When you walk along the harbour to the North, you’ll pass the little house, in which the famous Danish painter Oluf Høst was born in 1884. By the way – the Oluf Høst Museum is situated in the painter’s former studio in Gudhjem. A little further down the path, you’ll reach the beautiful smokehouse with its five shining white chimneys and the old artillery emplacement. In the smokehouse you can enjoy a tasty smoked herring – or take them home for a delicious lunch or dinner. When you walk further, you’ll reach the Vige havn, a little harbour for yawls and other smaller boats.
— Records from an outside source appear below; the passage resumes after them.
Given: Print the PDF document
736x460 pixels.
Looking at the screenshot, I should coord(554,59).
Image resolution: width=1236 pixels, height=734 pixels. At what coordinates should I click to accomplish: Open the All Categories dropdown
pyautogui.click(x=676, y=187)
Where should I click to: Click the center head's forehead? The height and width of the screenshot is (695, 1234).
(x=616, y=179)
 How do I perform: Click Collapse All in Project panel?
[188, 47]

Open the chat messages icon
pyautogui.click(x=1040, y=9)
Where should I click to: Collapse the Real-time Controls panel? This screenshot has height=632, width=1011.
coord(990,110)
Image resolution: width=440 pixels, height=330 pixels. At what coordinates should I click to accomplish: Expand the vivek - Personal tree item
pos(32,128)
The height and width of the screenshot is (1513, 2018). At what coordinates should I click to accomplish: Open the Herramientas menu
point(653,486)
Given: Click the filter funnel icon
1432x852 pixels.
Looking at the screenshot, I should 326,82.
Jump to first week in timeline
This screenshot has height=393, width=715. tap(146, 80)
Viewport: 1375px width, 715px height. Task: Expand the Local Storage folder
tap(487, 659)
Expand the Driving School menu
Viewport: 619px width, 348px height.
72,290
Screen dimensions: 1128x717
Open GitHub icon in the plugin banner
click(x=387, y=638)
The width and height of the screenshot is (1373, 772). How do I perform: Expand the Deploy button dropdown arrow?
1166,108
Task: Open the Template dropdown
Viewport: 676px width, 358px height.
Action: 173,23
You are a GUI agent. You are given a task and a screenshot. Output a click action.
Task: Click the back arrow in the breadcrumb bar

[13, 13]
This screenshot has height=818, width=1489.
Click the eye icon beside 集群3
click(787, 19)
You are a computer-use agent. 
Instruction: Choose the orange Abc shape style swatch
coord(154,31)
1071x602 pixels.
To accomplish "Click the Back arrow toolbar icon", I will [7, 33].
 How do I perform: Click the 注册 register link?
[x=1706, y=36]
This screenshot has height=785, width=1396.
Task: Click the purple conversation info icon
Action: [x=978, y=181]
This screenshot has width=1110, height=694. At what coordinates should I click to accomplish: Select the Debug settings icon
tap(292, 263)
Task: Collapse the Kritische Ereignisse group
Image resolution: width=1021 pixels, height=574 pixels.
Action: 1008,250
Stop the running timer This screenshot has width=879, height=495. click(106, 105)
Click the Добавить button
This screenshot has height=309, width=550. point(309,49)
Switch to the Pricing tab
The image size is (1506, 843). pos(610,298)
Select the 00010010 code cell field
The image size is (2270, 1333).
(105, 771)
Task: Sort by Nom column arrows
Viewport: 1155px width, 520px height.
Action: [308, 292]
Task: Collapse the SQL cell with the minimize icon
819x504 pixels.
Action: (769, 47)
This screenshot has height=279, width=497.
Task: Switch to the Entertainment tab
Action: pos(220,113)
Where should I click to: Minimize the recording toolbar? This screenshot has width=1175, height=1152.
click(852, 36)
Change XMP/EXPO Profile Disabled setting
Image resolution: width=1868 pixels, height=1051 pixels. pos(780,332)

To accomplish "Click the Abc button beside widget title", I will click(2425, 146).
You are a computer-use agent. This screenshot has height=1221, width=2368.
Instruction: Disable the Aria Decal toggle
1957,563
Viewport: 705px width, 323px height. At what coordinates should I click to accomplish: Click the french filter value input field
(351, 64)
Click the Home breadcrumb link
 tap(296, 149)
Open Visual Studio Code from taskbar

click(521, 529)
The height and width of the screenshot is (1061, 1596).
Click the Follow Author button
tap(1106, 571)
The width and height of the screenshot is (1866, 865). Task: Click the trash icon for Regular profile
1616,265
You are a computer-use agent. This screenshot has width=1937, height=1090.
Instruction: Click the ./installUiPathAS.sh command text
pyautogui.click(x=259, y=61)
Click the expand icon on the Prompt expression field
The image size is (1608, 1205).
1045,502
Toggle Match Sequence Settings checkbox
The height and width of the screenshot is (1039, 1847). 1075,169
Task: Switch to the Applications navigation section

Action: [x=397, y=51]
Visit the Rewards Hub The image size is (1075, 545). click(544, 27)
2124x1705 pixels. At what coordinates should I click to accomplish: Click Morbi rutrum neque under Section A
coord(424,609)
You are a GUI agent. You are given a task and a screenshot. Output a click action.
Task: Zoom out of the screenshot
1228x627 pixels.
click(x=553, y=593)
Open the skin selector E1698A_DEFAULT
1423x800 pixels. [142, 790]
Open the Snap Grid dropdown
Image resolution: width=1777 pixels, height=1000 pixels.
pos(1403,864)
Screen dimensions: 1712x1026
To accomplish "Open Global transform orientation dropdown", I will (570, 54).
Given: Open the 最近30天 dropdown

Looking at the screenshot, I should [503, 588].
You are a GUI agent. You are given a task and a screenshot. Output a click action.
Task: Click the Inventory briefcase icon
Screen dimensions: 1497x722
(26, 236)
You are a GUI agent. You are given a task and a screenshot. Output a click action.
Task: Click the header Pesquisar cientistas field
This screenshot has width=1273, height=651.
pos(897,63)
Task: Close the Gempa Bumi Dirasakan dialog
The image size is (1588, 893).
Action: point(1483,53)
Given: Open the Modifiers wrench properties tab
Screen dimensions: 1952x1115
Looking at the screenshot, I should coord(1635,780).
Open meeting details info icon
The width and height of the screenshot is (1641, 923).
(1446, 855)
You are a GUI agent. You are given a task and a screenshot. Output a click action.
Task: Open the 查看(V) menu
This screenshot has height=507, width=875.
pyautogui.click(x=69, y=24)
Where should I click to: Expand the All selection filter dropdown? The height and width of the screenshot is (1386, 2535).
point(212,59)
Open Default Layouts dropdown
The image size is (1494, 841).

If you want to walk southwards from the harbour, you’ll pass another small harbour for yawls and the former lighthouse of Svaneke. Passing the lighthouse, you come to Hullehavn beach – a little sandy beach with both cliffs and diving board. There’s also a kiosk, a camping site (Hullehavn Camping) and the café “Sydøst for paradis” (Southeast of Paradise). At the other side, there is another camping site. The hostel of Svaneke is also situated in the southern part of the town, just a few minutes from the harbour.
The town is said to have existed already since around 1200 – as a little fishing village. Svaneke is also said to have been visited frequently by the Hanseatic tradesmen. It is unsecure, when exactly Svaneke became a town, but in 1543 several historic sources say, that the town had both mayor and reeve. But Svaneke was a little town back in 1769, when it had a population of only 562 inhabitants and it was struggling to keep the merchants to the town through the 17th and 18th century. There were populated surroundings to the town, but the fishermen and farmers preferred to go to Nexø – or illegal trading from the many small natural harbours along the coast. Svaneke lost a lot to Rønne, but a modernisation of the harbour helped and also helped to attract several shipyards to the town.
Through the 18th and 19th century the town of Svaneke grew and also trading, seafaring and shipbuilding created raising earnings – at that time the large merchandising estates were built. When the railway was established on Bornholm in the early 1900’s, however, it never came to Svaneke. Therefore the town never experienced the same changes to modernity, that other towns on Bornholm experienced. Therefore it is only natural that an association like “Svanekes venner” (The friends of Svaneke) was formed in order to preserve the old town’s “face” and townscape for future generations. Thanks to part of the association’s work Svaneke was awarded with the honour of being Denmarks most beautiful town in 2013.
When you visit Svaneke on St. John’s Eve (June 23rd) – then go with the locals in the torchlight procession to the lighthouse, where there is a large fire, community singing and fire speech at the coast beneath the lighthouse. Svaneke celebrates both St. Hans Aften and the Well Festival, an old Svaneke tradition to honor the town’s young confirmees.